The letter continues: “When President Eisenhower signed into law legislation authorizing the program, he explained that the purpose was to ‘lay the foundation for a permanent expansion of our exports of agricultural products with lasting benefits to ourselves and peoples of other lands.’
“This program has been instrumental in linking rural America and the U.S. agriculture and transportation industries to communities in the developing world, while building greater awareness and support at home for the needs of the poor, hungry and disenfranchised around the world.”
Proponents of the current program say it supports three vital U.S. interests:
Farmers, who can sell their surplus to the government and keep prices high;
U.S. ships and their crews that are guaranteed the traffic and have an incentive to remain under the U.S. flag, providing the U.S. Navy with potential equipment and manpower; and
NGOs that sell excess U.S. food on foreign markets and use the proceeds to fund development projects.
That didn’t stop Secretary of Agriculture Tom Vilsack from testifying in favor of the changes.

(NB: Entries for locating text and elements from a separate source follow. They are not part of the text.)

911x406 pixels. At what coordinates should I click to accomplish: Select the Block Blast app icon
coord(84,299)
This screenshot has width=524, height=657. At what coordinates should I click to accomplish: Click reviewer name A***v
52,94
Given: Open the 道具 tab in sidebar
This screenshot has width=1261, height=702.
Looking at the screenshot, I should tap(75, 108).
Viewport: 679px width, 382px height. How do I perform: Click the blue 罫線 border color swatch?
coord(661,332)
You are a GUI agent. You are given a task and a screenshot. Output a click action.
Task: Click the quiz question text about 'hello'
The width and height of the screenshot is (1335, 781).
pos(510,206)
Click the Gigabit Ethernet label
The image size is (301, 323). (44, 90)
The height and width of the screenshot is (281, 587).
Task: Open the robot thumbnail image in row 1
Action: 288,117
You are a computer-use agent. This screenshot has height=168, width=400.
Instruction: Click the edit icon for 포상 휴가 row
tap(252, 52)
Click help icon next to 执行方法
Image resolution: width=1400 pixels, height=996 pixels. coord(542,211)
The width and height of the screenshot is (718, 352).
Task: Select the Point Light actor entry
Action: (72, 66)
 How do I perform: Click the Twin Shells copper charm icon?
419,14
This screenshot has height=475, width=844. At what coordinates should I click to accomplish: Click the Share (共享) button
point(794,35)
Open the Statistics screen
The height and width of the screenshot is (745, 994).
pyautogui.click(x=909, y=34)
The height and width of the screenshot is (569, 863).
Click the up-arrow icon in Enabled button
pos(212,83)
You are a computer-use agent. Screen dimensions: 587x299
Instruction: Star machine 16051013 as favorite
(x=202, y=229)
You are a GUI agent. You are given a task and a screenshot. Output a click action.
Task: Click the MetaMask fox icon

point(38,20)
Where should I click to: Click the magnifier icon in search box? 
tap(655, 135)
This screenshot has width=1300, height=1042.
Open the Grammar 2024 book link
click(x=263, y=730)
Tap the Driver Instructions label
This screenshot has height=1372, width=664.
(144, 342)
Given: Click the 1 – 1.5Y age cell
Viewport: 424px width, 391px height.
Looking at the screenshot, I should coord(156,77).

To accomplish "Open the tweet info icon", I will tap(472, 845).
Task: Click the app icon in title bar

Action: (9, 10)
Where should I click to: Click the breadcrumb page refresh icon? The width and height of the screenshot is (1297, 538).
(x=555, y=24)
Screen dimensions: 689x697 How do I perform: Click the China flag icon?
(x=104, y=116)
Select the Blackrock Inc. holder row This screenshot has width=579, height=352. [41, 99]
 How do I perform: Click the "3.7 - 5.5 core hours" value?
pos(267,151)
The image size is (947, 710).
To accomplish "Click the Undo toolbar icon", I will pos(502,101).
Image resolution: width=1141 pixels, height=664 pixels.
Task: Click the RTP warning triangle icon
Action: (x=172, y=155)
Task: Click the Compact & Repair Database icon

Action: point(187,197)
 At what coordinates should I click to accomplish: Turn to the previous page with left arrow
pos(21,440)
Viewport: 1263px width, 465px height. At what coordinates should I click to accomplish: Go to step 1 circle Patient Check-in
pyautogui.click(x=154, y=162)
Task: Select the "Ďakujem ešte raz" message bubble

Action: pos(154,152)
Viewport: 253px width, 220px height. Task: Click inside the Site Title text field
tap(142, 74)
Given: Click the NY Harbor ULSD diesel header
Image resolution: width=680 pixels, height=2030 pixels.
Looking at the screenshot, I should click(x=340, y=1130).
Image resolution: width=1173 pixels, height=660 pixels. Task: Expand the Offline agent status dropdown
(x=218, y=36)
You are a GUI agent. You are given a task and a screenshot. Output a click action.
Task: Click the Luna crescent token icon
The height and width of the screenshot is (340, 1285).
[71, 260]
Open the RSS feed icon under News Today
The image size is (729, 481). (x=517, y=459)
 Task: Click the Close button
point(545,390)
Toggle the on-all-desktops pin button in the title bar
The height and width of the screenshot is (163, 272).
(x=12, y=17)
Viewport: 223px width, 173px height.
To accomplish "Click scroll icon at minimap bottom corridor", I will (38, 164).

Speaking May 9 before the Pryor Committee, Vilsack said: “What is being proposed will feed 4 million more people but probably shave 11 or 12 weeks off the time of getting food aid to people.”
Critics say the program is a Cold War relic that’s only harming poor countries by flooding their markets with artificially cheap U.S. food. They point to a 2011 GAO report that found that the government could save $219 million over three years by giving NGOs cash instead of food to sell.
“After nearly 60 years of experience, we are encouraged by the president’s proposal to fundamentally alter our food aid program to reach more people, more quickly, at less cost,” Reps. Ed Royce, R-CA, and Eliot Engel, D-NY, the chairman and ranking member of the House Foreign Affairs Committee, said in a joint statement. “Several recent studies have highlighted the need for reform. We look forward to working with the administration and our colleagues in Congress to modernize U.S. food aid programs while ensuring maximum impact and efficiency.”
The budget is expected to be debated some time in early fall.